Unlike its more famous cartoon cousin Woody the Woodpecker, the ivory-billed woodpecker is thought to be extinct, or so most experts have believed for over half a century.
But last month scientists from NASA and the University of Maryland, College Park, Md., launched a project to identify possible areas where the woodpecker might be living. Finding these habitat areas will guide future searches for the bird and help determine if it is really extinct or has survived an elusive existence.
The question of whether the species still exists started when a kayaker reported spotting the woodpecker along Arkansas' Cache River in 2004. That sighting spawned an intensive search for the species by wildlife conservationists, bird watchers, field biologists and others.

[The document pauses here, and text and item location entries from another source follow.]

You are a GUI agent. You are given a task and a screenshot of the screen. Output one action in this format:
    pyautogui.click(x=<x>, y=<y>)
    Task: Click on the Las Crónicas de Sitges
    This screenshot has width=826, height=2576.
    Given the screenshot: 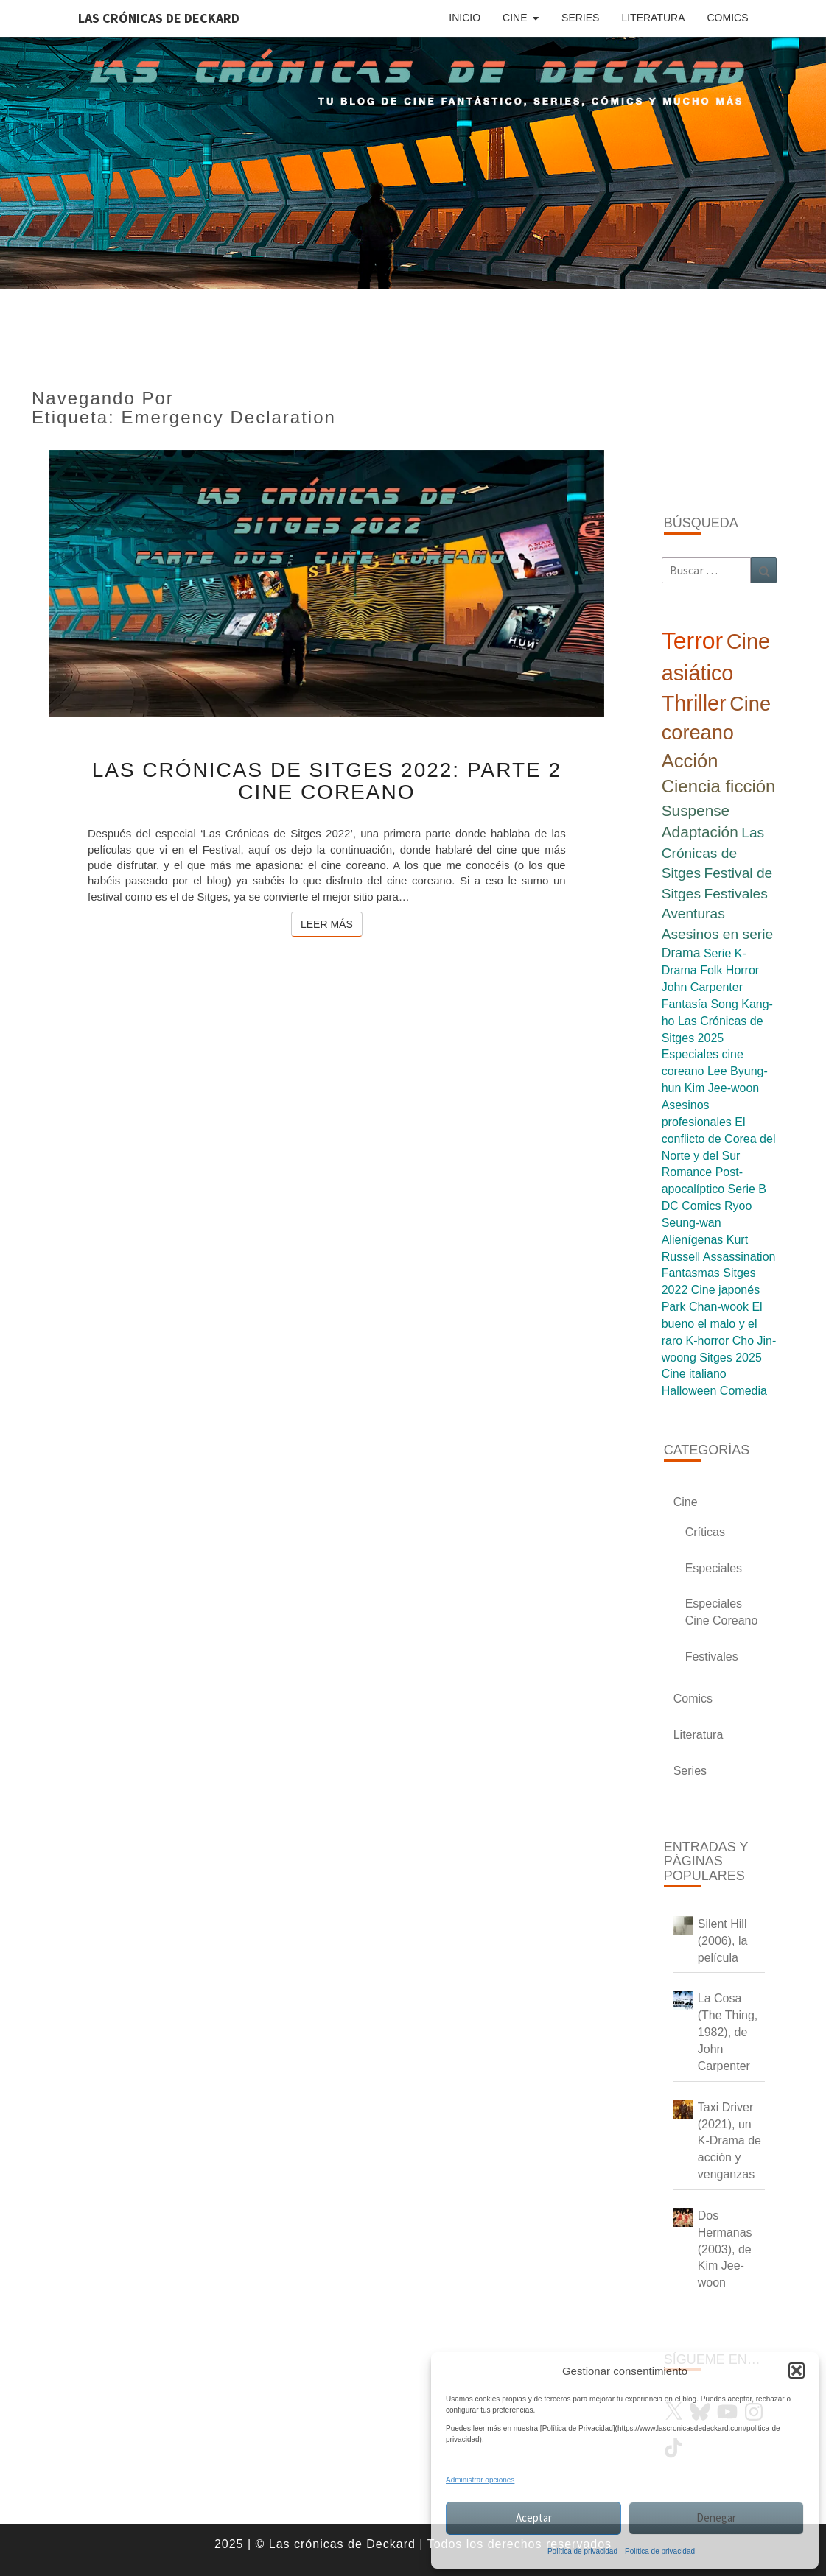 What is the action you would take?
    pyautogui.click(x=713, y=853)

In June a research aircraft flew over delta regions of the lower Mississippi River to track possible areas of habitat suitable for the ivory-billed woodpecker, one of the largest and most regal members of the woodpecker family. The project is supported by the U.S. Fish and Wildlife Service and the U.S. Geological Survey.
Scientists from NASA's Goddard Space Flight Center, Greenbelt, Md., and the University of Maryland used NASA's Laser Vegetation Imaging Sensor (LVIS) onboard the aircraft. The instrument uses lasers that send pulses of energy to the Earth's surface. Photons of light from the lasers bounce off leaves, branches and the ground and reflect back to the instrument. By analyzing these returned signals, scientists receive a direct measurement of the height of the forest's leaf covered tree tops, the ground level below and everything in between.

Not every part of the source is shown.